- [GOAL OF THE EXERCISE] Set down each entry exactly as it stands, without altering a single character.

- [DATA SUPPLIED]
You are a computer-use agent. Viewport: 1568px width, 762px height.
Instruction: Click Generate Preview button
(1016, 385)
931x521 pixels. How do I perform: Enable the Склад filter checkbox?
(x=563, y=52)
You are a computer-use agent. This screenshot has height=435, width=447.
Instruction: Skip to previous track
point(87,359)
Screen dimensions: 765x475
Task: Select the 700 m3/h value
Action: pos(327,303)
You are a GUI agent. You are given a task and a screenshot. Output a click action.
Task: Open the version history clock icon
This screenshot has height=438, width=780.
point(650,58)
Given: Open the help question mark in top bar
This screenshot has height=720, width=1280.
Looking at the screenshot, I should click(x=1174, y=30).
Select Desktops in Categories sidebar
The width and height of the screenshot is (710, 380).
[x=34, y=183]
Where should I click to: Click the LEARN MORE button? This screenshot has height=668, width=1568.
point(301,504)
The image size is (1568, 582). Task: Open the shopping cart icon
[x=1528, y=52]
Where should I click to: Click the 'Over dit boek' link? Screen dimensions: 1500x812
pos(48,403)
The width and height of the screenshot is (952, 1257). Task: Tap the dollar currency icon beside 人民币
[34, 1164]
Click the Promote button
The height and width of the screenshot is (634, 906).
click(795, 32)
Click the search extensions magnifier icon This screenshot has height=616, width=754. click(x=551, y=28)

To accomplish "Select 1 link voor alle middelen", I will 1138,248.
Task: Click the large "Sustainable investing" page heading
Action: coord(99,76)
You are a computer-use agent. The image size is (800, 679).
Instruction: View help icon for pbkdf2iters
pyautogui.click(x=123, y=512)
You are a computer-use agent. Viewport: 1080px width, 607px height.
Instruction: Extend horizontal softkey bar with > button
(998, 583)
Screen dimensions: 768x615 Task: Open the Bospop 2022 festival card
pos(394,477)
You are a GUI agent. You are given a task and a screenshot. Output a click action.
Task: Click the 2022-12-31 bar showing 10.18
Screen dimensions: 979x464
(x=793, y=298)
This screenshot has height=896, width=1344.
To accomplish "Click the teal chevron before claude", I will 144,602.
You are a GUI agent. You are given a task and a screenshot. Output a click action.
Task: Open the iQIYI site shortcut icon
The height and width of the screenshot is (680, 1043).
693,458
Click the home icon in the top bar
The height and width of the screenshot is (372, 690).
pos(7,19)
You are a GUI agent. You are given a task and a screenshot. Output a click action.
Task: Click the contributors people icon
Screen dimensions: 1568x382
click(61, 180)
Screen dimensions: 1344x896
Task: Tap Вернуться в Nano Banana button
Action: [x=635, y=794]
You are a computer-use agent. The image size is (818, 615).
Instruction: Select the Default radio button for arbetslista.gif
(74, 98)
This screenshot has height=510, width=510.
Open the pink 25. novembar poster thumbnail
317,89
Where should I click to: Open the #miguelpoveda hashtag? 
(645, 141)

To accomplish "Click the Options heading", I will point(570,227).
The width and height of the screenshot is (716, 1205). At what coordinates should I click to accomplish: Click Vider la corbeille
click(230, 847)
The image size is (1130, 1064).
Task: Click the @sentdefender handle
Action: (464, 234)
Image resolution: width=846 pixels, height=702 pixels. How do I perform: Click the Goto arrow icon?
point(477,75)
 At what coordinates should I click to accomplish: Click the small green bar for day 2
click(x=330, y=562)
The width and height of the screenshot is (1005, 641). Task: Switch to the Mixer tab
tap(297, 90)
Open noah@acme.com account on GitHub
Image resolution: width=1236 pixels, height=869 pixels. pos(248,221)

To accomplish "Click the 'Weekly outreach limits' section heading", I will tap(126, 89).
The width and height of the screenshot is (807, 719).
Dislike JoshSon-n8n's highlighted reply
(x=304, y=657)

- [TASK SOLUTION]
You are a computer-use agent. Viewport: 1568px width, 762px height.
Instruction: Click Generate Preview button
(1016, 385)
931x521 pixels. How do I perform: Enable the Склад filter checkbox?
(x=563, y=52)
You are a computer-use agent. This screenshot has height=435, width=447.
Instruction: Skip to previous track
point(87,359)
Screen dimensions: 765x475
Task: Select the 700 m3/h value
Action: pos(327,303)
You are a GUI agent. You are given a task and a screenshot. Output a click action.
Task: Open the version history clock icon
This screenshot has height=438, width=780.
point(650,58)
Given: Open the help question mark in top bar
This screenshot has height=720, width=1280.
Looking at the screenshot, I should click(x=1174, y=30).
Select Desktops in Categories sidebar
The width and height of the screenshot is (710, 380).
[x=34, y=183]
Where should I click to: Click the LEARN MORE button? This screenshot has height=668, width=1568.
point(301,504)
The image size is (1568, 582). Task: Open the shopping cart icon
[x=1528, y=52]
Where should I click to: Click the 'Over dit boek' link? Screen dimensions: 1500x812
pos(48,403)
The width and height of the screenshot is (952, 1257). Task: Tap the dollar currency icon beside 人民币
[34, 1164]
Click the Promote button
The height and width of the screenshot is (634, 906).
click(795, 32)
Click the search extensions magnifier icon This screenshot has height=616, width=754. click(x=551, y=28)

To accomplish "Select 1 link voor alle middelen", I will 1138,248.
Task: Click the large "Sustainable investing" page heading
Action: coord(99,76)
You are a computer-use agent. The image size is (800, 679).
Instruction: View help icon for pbkdf2iters
pyautogui.click(x=123, y=512)
You are a computer-use agent. Viewport: 1080px width, 607px height.
Instruction: Extend horizontal softkey bar with > button
(998, 583)
Screen dimensions: 768x615 Task: Open the Bospop 2022 festival card
pos(394,477)
You are a GUI agent. You are given a task and a screenshot. Output a click action.
Task: Click the 2022-12-31 bar showing 10.18
Screen dimensions: 979x464
(x=793, y=298)
This screenshot has height=896, width=1344.
To accomplish "Click the teal chevron before claude", I will 144,602.
You are a GUI agent. You are given a task and a screenshot. Output a click action.
Task: Open the iQIYI site shortcut icon
The height and width of the screenshot is (680, 1043).
693,458
Click the home icon in the top bar
The height and width of the screenshot is (372, 690).
pos(7,19)
You are a GUI agent. You are given a task and a screenshot. Output a click action.
Task: Click the contributors people icon
Screen dimensions: 1568x382
click(61, 180)
Screen dimensions: 1344x896
Task: Tap Вернуться в Nano Banana button
Action: [x=635, y=794]
You are a computer-use agent. The image size is (818, 615).
Instruction: Select the Default radio button for arbetslista.gif
(74, 98)
This screenshot has height=510, width=510.
Open the pink 25. novembar poster thumbnail
317,89
Where should I click to: Open the #miguelpoveda hashtag? 
(645, 141)

To accomplish "Click the Options heading", I will point(570,227).
The width and height of the screenshot is (716, 1205). At what coordinates should I click to accomplish: Click Vider la corbeille
click(230, 847)
The image size is (1130, 1064).
Task: Click the @sentdefender handle
Action: (464, 234)
Image resolution: width=846 pixels, height=702 pixels. How do I perform: Click the Goto arrow icon?
point(477,75)
 At what coordinates should I click to accomplish: Click the small green bar for day 2
click(x=330, y=562)
The width and height of the screenshot is (1005, 641). Task: Switch to the Mixer tab
tap(297, 90)
Open noah@acme.com account on GitHub
Image resolution: width=1236 pixels, height=869 pixels. pos(248,221)

To accomplish "Click the 'Weekly outreach limits' section heading", I will tap(126, 89).
The width and height of the screenshot is (807, 719).
Dislike JoshSon-n8n's highlighted reply
(x=304, y=657)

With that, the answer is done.